Regex pattern for string - python

I would like to group string in this format:

Some_text Some_text 1 2 3
BEGIN Some_text Some_text
44 76 1321
Some_text Some_text
END Some_text
Some_Text Some_text 1 4 5

I would like to group it from BEGIN to END with it, like that:

Some_text Some_text 1 2 3
<!-- START -->
BEGIN Some_text Some_text
44 76 1321
Some_text Some_text
END <!-- END --> Some_text

Some_Text Some_text 1 4 5

 and  - this is just a comment on the start and end of grouping. I want to get only text between BEGIN and END

I have something like that, but it doesn't work for every case - when there is a lot of data, it just doesn't work:

reg = re.compile(rf"{begin}[\-\s]+(.*)\n{end}", re.DOTALL)
core = re.search(reg, text).group(1)
lines = core.split("\n")

text is my string and then after grouping I exchange it for a list - I don't know how to make this regex directly from the list, then I would not have to do it on string text but on python list text

Give me some tips or help how I can solve it.

▶ DIRECTION 1: In the regex question, what happens with the poster's current pattern when there is a lot of data?
▶ DIRECTION 2: In the regex question, explain what the <!-- START --> and <!-- END --> markers in the desired output are for.

Data listing
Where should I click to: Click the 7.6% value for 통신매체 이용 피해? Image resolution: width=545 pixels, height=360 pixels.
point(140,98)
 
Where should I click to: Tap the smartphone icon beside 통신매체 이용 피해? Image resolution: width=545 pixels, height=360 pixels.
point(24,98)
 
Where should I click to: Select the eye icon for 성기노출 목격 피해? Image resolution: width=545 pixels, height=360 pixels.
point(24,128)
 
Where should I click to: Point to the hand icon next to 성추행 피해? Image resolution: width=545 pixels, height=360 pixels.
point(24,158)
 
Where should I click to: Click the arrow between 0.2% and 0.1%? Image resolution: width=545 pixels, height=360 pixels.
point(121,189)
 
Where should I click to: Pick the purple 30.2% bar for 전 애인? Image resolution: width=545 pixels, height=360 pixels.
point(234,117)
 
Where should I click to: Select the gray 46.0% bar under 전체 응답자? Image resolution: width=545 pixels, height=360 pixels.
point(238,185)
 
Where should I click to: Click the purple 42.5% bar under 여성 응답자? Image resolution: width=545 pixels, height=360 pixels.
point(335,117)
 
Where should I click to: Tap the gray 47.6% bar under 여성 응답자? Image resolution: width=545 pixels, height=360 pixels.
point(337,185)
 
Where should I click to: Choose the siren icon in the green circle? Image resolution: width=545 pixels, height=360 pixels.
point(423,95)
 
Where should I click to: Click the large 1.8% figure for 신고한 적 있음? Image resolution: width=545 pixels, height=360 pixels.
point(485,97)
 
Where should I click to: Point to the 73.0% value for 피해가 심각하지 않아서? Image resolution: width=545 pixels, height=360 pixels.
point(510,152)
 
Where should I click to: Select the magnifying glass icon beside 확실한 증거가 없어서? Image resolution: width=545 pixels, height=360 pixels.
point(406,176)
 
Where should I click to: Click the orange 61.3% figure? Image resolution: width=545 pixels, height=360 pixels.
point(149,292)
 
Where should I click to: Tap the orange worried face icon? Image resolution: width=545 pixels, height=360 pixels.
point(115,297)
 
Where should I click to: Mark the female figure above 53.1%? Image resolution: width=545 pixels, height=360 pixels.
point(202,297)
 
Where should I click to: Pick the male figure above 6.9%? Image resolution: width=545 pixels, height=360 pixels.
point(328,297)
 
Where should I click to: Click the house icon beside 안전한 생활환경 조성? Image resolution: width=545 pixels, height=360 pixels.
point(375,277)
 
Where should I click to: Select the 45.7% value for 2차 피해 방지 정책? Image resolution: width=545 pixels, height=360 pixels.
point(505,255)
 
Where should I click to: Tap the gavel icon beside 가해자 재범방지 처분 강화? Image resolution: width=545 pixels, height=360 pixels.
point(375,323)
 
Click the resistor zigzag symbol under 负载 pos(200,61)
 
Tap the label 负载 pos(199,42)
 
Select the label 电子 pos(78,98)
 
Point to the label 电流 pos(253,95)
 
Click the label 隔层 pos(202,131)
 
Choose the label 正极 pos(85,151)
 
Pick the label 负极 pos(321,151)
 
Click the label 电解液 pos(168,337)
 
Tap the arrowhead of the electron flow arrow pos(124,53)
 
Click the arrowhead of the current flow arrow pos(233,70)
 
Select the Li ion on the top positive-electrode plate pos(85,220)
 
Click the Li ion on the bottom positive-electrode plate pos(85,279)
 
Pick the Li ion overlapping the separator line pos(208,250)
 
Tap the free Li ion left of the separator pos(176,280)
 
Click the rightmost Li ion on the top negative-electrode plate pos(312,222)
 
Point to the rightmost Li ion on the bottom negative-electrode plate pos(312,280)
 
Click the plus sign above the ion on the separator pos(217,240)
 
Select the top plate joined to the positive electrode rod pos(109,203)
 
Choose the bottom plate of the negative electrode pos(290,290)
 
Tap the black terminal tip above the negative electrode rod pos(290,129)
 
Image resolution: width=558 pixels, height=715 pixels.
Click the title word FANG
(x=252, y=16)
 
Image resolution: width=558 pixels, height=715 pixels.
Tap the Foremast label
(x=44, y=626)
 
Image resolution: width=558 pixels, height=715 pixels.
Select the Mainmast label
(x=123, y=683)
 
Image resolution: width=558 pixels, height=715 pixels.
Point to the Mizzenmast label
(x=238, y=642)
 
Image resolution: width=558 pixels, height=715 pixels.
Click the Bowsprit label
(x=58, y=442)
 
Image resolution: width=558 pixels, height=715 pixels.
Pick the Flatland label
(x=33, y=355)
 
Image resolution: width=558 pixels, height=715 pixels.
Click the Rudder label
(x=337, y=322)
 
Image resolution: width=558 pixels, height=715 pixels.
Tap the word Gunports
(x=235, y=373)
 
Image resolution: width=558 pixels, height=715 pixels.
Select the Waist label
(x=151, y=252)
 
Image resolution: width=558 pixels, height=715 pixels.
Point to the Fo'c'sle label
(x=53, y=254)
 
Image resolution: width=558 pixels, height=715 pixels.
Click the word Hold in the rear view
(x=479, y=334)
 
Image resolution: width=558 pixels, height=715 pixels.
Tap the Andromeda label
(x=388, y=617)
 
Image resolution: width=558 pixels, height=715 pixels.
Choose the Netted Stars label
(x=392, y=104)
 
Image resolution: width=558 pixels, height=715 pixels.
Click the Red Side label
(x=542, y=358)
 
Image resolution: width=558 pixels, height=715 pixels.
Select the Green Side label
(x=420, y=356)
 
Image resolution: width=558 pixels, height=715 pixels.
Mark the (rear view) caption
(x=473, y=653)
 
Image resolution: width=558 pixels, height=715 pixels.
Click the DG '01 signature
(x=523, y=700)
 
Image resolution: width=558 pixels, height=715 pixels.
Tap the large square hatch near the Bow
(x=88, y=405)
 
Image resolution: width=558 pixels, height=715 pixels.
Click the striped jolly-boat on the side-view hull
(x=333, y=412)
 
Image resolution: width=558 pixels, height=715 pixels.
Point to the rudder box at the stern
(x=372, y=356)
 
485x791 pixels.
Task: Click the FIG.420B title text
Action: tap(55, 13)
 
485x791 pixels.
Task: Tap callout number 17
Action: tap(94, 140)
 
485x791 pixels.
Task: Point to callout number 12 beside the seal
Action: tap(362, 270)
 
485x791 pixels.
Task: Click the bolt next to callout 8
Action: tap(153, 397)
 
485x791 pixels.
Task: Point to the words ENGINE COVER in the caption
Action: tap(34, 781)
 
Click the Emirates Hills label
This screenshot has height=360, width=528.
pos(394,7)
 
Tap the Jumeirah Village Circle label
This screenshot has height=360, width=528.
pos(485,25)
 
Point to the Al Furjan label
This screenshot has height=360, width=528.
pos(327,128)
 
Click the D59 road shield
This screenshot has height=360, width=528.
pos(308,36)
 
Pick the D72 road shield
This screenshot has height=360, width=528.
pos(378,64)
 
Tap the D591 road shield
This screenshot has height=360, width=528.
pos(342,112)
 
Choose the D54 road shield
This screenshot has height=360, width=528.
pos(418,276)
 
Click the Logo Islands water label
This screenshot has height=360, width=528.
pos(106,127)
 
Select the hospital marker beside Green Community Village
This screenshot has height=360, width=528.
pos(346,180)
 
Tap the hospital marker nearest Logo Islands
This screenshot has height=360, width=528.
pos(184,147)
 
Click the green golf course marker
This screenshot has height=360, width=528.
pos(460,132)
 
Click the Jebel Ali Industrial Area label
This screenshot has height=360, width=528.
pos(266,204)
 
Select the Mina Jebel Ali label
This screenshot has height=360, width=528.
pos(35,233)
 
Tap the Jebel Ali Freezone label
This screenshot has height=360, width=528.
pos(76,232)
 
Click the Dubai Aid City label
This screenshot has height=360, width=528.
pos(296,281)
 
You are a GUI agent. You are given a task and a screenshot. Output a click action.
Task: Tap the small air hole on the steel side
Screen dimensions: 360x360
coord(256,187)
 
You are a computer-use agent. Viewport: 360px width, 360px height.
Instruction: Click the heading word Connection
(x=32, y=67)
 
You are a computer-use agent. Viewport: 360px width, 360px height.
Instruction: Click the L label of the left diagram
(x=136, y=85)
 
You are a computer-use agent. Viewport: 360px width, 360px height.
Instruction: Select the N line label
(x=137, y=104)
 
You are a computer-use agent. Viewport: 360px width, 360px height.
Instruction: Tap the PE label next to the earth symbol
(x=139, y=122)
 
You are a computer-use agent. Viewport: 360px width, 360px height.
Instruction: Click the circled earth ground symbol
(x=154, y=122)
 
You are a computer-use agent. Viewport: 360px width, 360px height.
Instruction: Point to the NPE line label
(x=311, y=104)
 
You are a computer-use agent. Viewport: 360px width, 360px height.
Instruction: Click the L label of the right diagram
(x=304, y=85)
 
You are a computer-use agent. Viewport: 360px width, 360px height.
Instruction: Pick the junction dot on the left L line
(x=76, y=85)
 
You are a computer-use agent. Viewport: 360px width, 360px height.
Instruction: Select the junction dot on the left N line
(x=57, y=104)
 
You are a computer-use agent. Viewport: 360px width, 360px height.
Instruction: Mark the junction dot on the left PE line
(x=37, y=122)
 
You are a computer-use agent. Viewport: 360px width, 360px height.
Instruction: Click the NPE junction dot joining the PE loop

▶ FINAL ANSWER 1: It doesn't work.

▶ FINAL ANSWER 2: They are only comments that mark where the grouping starts and ends. The poster wants to get only the text between BEGIN and END.